Gece, tanrılığını arayan ölümlülerin evidir, tatlım.
Gecenin güzelliğini hissiz bir uykuya bırakma!
İyicene açarsan kulaklarını, duyabilirsin sessizliğin koynundaki çığlığı.
Varlığından rahatsızlık duyacağın herşey uzakta…
Bekle, yavaş yavaş bir örüntüye dönüşecektir gecenin karanlığı.
Hastalar ve borçlular için en derin kaygıların üşüştüğü saatler senin için dönebilir sınırsız coşkuya.
Kitapların rafta uslu durduklarına kanma! Atabilirler seni tekinsiz bir maceranın ortasına.
Kimbilir, belki ayaklarına dolanır gizemli kara kediler.

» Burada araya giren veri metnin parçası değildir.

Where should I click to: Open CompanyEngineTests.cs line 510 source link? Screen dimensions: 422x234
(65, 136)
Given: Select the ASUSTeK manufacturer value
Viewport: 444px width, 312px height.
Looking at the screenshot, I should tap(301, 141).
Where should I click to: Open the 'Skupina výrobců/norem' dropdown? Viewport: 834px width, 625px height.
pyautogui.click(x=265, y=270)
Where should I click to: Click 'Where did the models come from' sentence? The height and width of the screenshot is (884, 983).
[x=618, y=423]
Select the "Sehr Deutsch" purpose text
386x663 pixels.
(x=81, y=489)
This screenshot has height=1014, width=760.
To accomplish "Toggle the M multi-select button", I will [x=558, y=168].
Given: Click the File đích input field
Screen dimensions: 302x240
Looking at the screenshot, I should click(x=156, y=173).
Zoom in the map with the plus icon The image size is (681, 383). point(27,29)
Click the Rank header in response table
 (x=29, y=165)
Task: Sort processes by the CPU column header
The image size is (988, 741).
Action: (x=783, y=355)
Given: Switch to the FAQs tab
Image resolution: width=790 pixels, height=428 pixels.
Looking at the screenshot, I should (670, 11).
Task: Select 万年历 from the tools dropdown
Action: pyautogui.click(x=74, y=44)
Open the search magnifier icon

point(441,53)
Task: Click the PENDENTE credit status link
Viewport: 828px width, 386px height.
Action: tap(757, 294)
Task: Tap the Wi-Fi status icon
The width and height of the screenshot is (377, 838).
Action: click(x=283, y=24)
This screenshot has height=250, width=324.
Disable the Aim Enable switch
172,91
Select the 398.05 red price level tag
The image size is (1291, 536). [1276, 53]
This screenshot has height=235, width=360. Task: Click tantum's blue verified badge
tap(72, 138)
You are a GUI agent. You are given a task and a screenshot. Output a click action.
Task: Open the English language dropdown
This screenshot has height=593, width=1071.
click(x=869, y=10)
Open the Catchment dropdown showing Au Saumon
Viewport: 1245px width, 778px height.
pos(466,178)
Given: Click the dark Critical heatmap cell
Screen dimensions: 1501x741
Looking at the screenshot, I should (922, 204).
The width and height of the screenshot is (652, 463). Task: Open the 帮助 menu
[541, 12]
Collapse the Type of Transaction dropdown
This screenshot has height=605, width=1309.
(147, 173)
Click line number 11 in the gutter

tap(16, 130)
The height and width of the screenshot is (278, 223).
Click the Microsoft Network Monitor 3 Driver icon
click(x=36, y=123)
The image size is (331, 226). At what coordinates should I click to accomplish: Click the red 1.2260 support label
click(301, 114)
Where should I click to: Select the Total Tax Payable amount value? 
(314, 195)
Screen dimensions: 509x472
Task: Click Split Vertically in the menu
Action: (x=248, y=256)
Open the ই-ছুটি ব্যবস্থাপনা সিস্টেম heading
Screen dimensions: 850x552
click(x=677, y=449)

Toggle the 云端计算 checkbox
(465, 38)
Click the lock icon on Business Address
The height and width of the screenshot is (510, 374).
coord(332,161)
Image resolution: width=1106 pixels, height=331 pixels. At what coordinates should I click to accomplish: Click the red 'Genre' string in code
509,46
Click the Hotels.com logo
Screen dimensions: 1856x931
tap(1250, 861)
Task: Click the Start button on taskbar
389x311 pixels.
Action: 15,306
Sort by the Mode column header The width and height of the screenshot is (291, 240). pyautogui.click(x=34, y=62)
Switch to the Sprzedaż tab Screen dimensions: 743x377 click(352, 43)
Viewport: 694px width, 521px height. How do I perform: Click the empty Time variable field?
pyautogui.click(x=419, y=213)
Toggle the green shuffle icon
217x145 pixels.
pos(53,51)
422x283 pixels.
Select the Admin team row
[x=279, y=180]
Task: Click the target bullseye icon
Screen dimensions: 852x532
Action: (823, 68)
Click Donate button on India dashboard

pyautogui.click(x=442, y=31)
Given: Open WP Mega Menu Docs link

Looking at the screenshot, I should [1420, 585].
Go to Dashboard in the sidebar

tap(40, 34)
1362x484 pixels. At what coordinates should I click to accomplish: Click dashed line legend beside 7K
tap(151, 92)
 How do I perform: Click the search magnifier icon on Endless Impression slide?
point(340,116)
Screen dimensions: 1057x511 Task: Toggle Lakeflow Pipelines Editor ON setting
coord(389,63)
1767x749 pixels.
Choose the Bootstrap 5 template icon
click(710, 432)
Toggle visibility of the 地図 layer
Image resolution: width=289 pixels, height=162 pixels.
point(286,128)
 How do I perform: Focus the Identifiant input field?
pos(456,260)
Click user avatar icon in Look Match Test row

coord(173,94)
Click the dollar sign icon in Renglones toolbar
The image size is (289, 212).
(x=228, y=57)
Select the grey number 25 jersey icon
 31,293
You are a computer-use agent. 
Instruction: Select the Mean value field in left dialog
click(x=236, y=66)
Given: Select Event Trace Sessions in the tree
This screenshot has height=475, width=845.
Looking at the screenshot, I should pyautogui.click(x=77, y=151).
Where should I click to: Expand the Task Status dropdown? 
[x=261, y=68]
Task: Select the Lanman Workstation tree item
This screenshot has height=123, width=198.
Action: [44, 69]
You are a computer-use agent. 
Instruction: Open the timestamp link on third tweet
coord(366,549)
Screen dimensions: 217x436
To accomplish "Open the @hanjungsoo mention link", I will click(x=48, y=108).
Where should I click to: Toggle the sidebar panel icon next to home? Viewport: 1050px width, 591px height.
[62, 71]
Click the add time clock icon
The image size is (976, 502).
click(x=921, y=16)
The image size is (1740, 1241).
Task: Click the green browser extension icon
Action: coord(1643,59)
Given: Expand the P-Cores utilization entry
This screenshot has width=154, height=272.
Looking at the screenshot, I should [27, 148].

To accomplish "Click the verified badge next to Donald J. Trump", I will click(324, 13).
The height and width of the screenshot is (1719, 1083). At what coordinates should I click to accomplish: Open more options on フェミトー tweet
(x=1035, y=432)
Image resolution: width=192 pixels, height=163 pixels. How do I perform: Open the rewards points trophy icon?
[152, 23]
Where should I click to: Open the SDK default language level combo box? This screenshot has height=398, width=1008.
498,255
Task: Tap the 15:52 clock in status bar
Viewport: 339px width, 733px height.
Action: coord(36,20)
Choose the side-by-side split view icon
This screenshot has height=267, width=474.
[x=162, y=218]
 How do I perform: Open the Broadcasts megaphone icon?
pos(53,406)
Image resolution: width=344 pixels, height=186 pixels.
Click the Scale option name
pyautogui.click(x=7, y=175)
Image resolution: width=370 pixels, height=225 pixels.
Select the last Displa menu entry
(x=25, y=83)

Bu vakitte yükselir içtenlik,
Korkularını ve aşkını haykırır gece…
Geceleyin belirir,
Duvardaki bir örümcekle konuşmak gibi
Çılgınlık sayılabilecek fikirlerin hemen hepsi.
Gündüz, seni kahkahadan boğarak öldürür tatlım.
Geceye uzanan mecburi bir yol,
Sefasını ancak çiçeklerin sürdüğü…
Gündüz insanı sever maskeyi, saklayabildiği için gerçeği.
Ama darılma, olmadığı gibi sallananlara balolarda!
Çünkü oldukça zor iştir, gündüz ışığında kendi halen ile dans etmesi.
Ve gündüzün baltası budayabilir hayallerini,
Mesela avucuna konar konmaz havalanan bir uğur böceği,
Duymaz kalbinden geçeni.
Kırılabilir diktiğin akçaağaç fidanı,
Göremeden yapraklarından havalanan kelebekleri.
Bazen gökyüzünde iki küçük bulut birleşip büyük bir bulut olur.